**Supplied passage**
====

The U.S. Food and Drug Administration warned Pfizer Inc. on Monday for not mentioning the risks of its erectile dysfunction drug Viagra in an advertisement featuring several country musicians praising the pill.

The federal health agency sent a warning letter dated April 16 to Pfizer in which it said a video advertisement that appeared on CNN.com failed to disclose “any risk information associated with Viagra,” thus violating the agency’s advertising rules. The letter was posted Monday on the FDA’s Web site.

The 30-second video showed a group of Nashville musicians singing the refrain “Viva Viagra” in a song praising the benefits of the drug.

“The video raises public health and safety concerns through its complete omission of risk information for Viagra by suggesting that Viagra is safer than has been demonstrated,” the FDA said in its letter.

According to Pfizer representative Francisco Gebauer, the omission of the side effects warnings was “due to a technical error" on CNN’s Web site, which ran the advertisement. The risk information should have appeared simultaneously in print on the computer screen, he added.

"We regret that the Internet video ran without the appropriate safety information," he said.

Gebauer also said Pfizer has pulled all 30-second Internet video ads that require safety information to appear separately on the screen rather than within the ad to avoid similar errors.

The FDA’s advertising rules require drugmakers to mention a drug‘s negative side effects in any advertisement that highlights benefits. Viagra’s label warns of potential risks to patients with existing heart conditions as well as reported headaches and abnormal vision.

====

[Data records]
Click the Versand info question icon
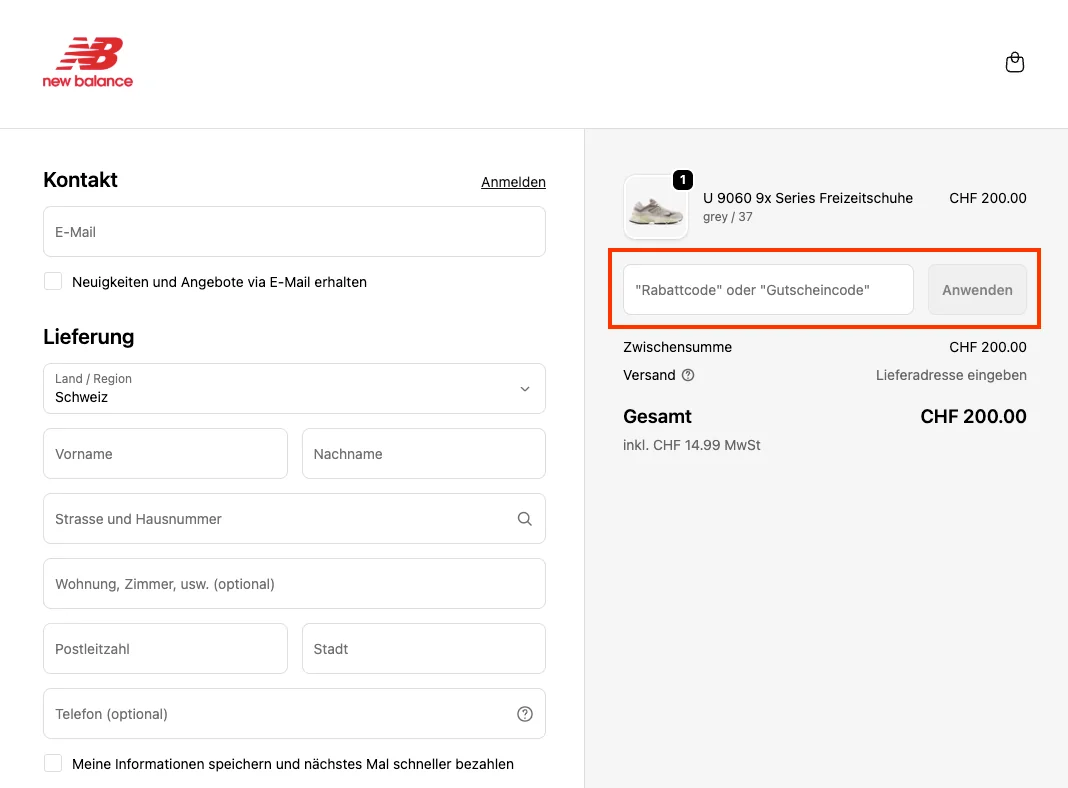point(688,375)
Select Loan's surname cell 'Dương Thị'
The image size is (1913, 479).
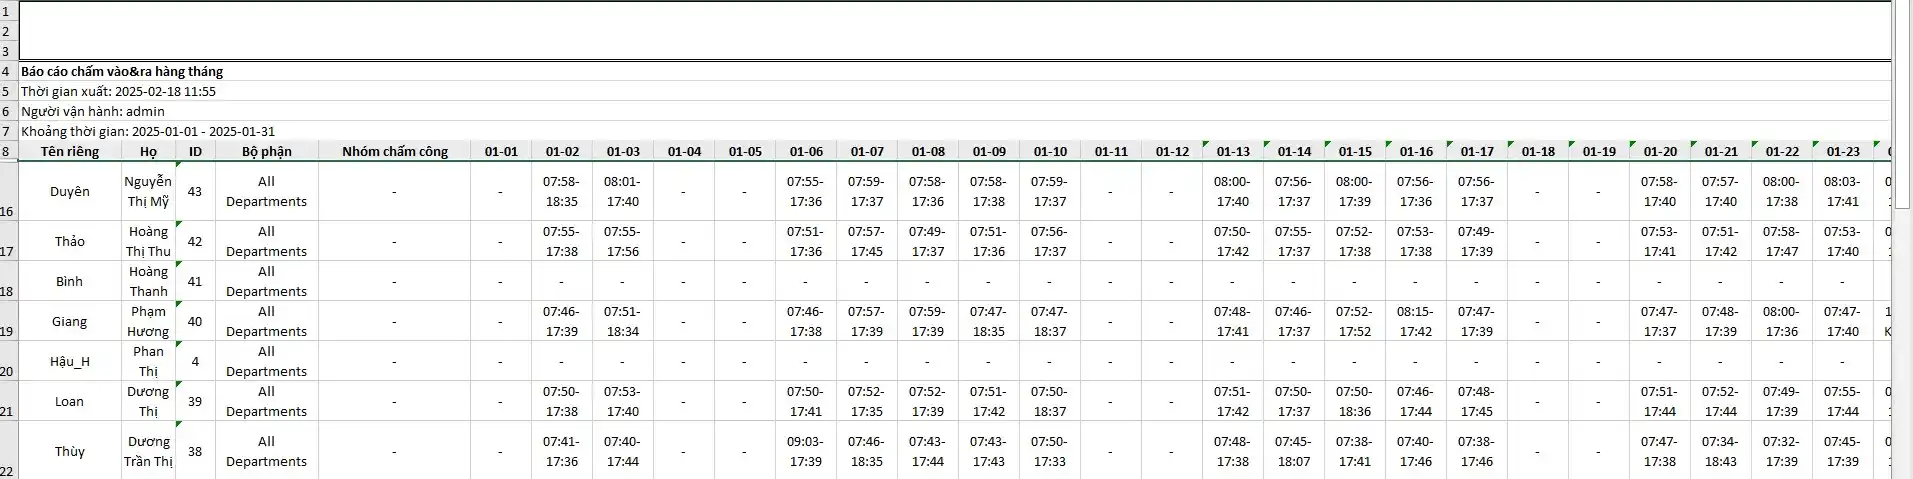tap(148, 401)
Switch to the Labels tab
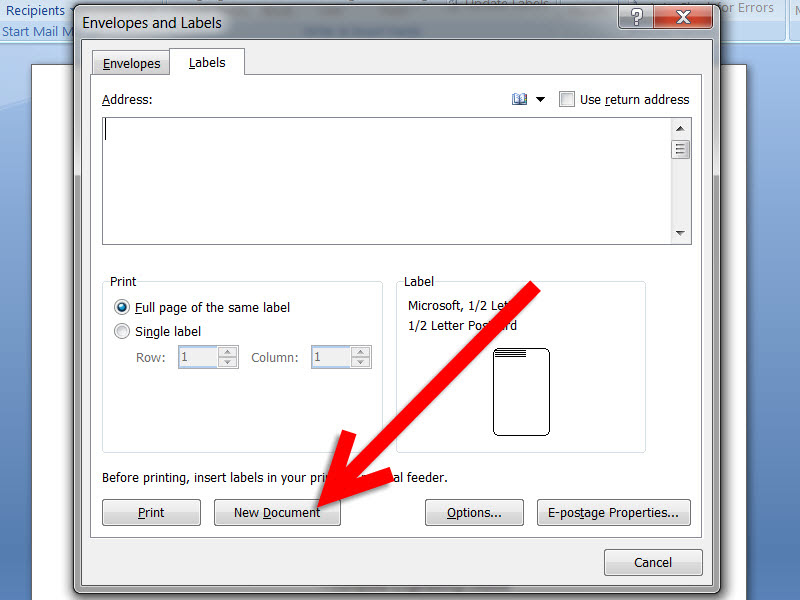The height and width of the screenshot is (600, 800). click(x=206, y=61)
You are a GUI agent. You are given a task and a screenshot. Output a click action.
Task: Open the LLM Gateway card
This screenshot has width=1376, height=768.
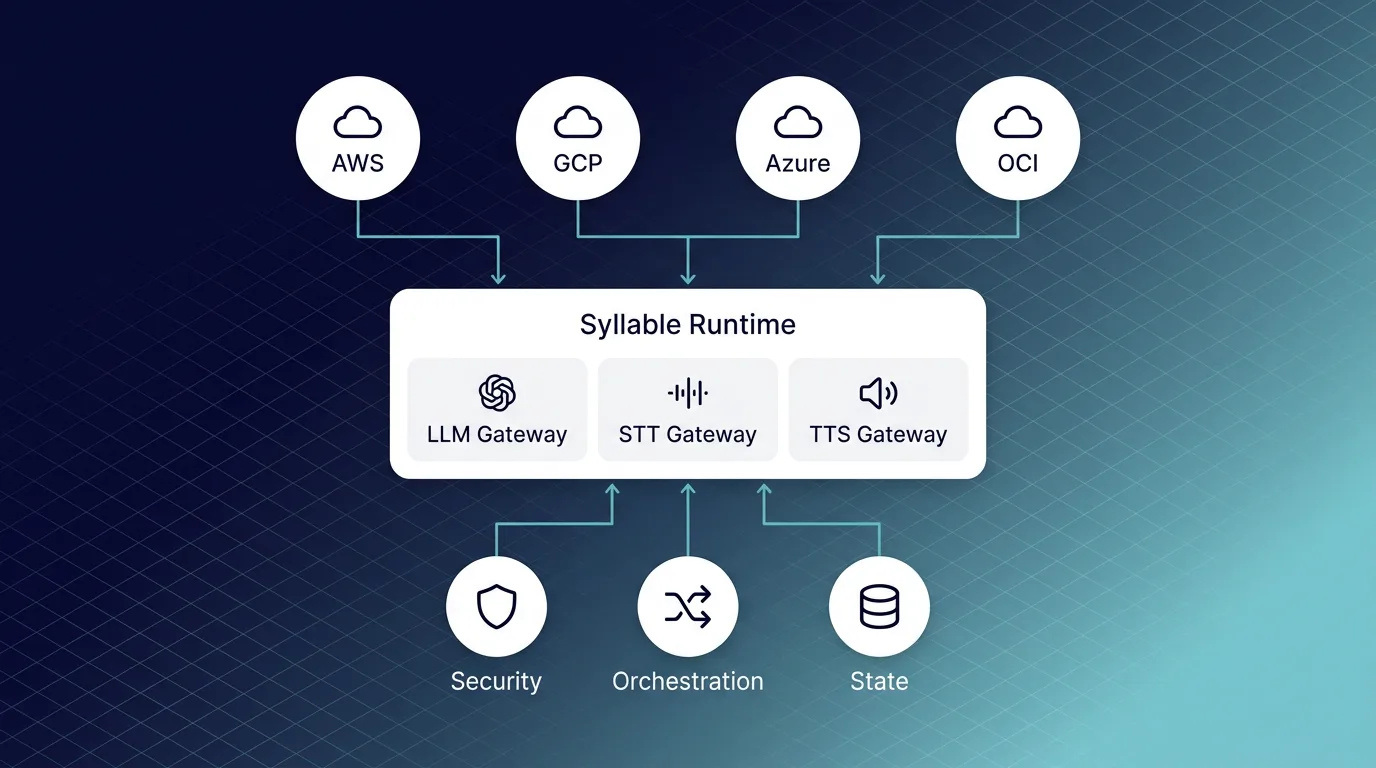point(497,409)
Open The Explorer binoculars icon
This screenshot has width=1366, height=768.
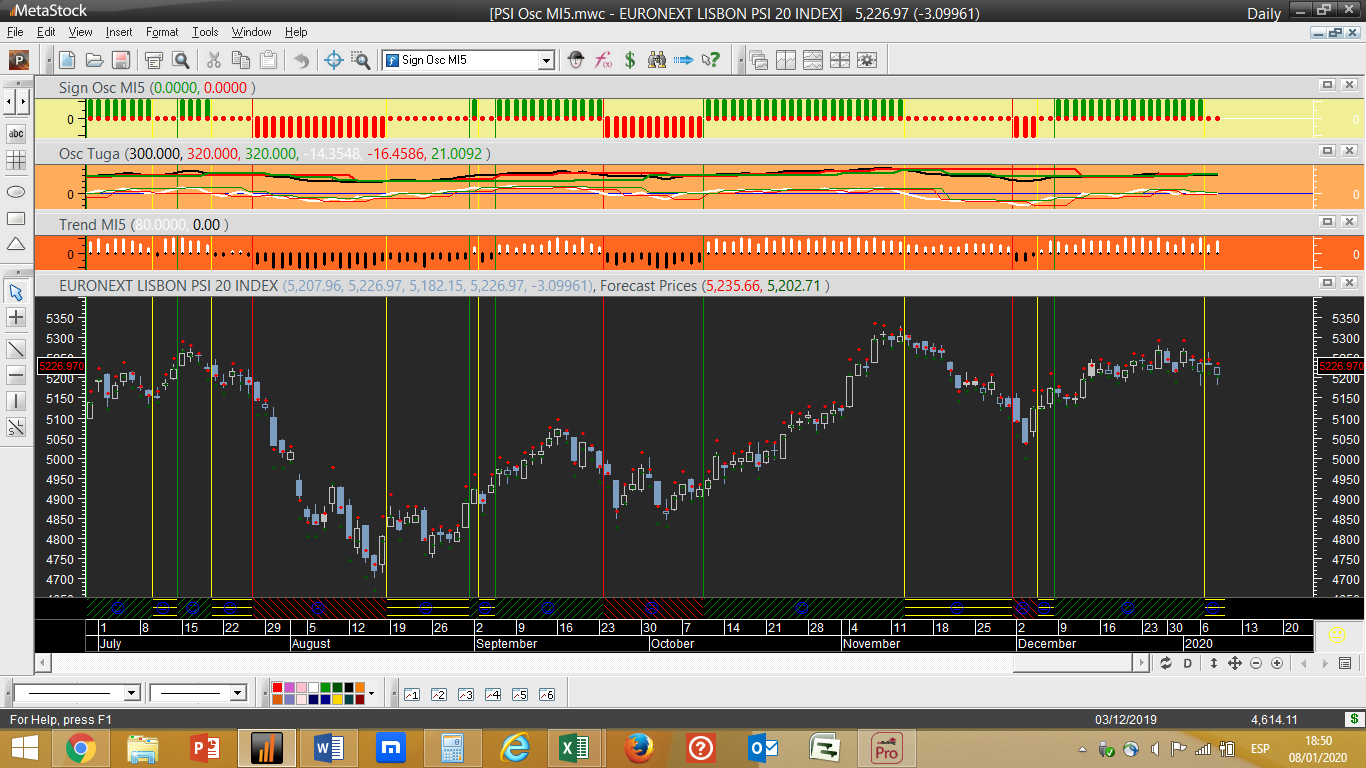(657, 60)
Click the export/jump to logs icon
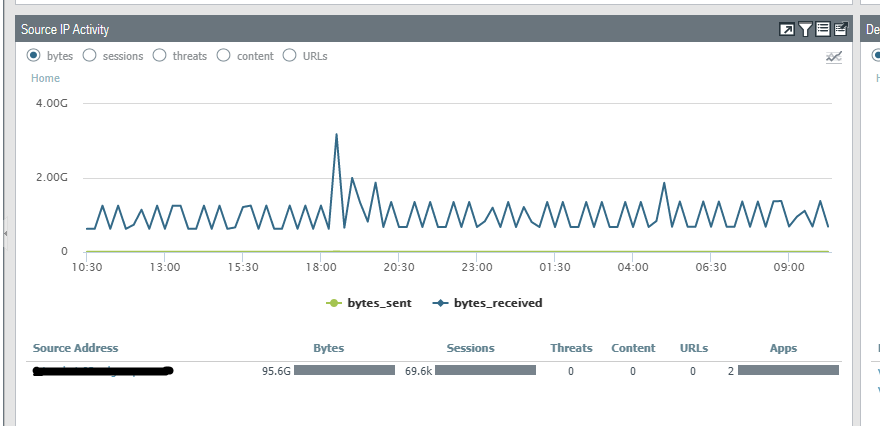880x426 pixels. point(841,30)
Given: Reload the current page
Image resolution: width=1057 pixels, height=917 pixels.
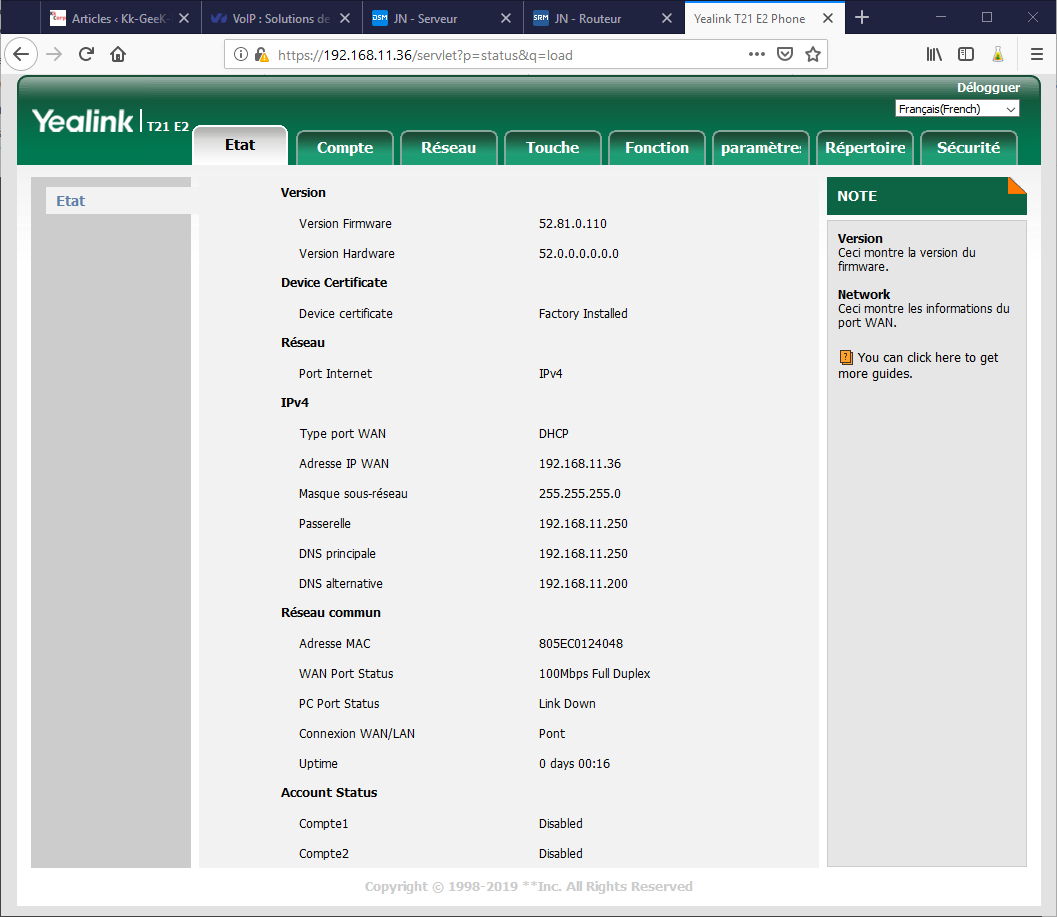Looking at the screenshot, I should pos(86,55).
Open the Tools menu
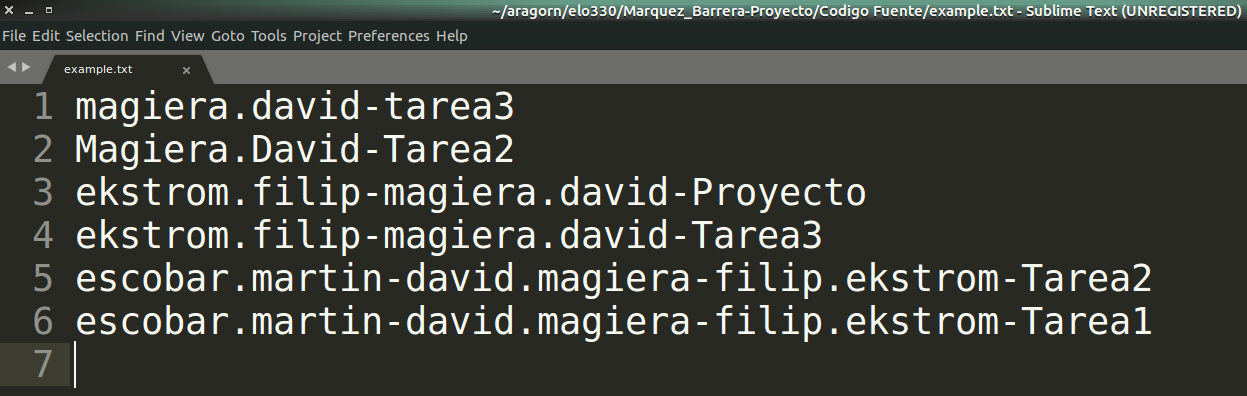Viewport: 1247px width, 396px height. 269,36
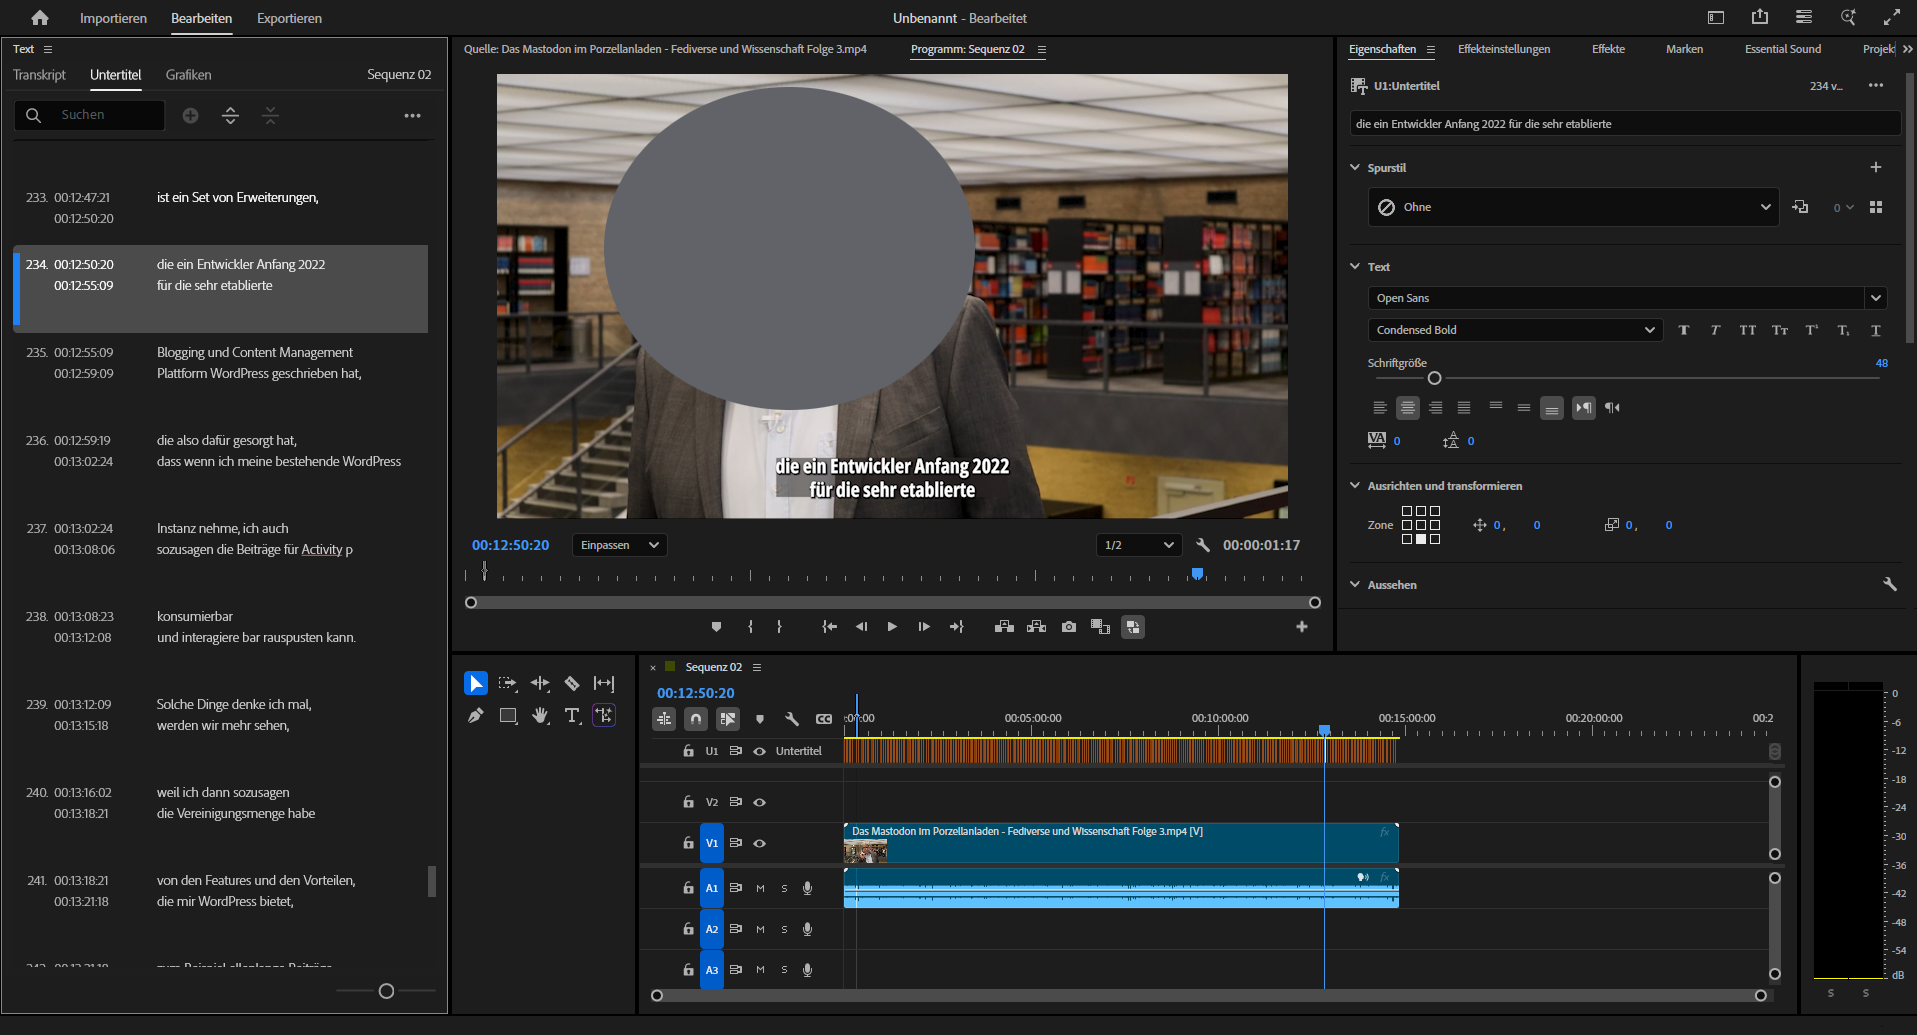Hide the V1 track output eye
Screen dimensions: 1917x1035
[760, 843]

====

**Work order 1**
From the article on the FDA warning to Pfizer, write out the text between "The 30-second video" and "in its letter.", inclusive.
**Work order 2**
Answer these questions from the article on the FDA warning to Pfizer:
(a) On which Web site did the video advertisement appear?
(b) What refrain did the musicians sing in the video?
(c) Which risks does Viagra's label warn of?
**Work order 3**
In the article on the FDA warning to Pfizer, shorten the paragraph that begins "According to Pfizer representative Francisco Gebauer" while keeping its main facts.

**Your solution 1**
The 30-second video showed a group of Nashville musicians singing the refrain “Viva Viagra” in a song praising the benefits of the drug.

“The video raises public health and safety concerns through its complete omission of risk information for Viagra by suggesting that Viagra is safer than has been demonstrated,” the FDA said in its letter.

**Your solution 2**
(a) CNN.com
(b) "Viva Viagra"
(c) Potential risks to patients with existing heart conditions, as well as reported headaches and abnormal vision.

**Your solution 3**
Pfizer representative Francisco Gebauer said the side effects warnings were left out because of a technical error on CNN's Web site, which ran the ad, and that the risk information should have appeared in print on the screen at the same time.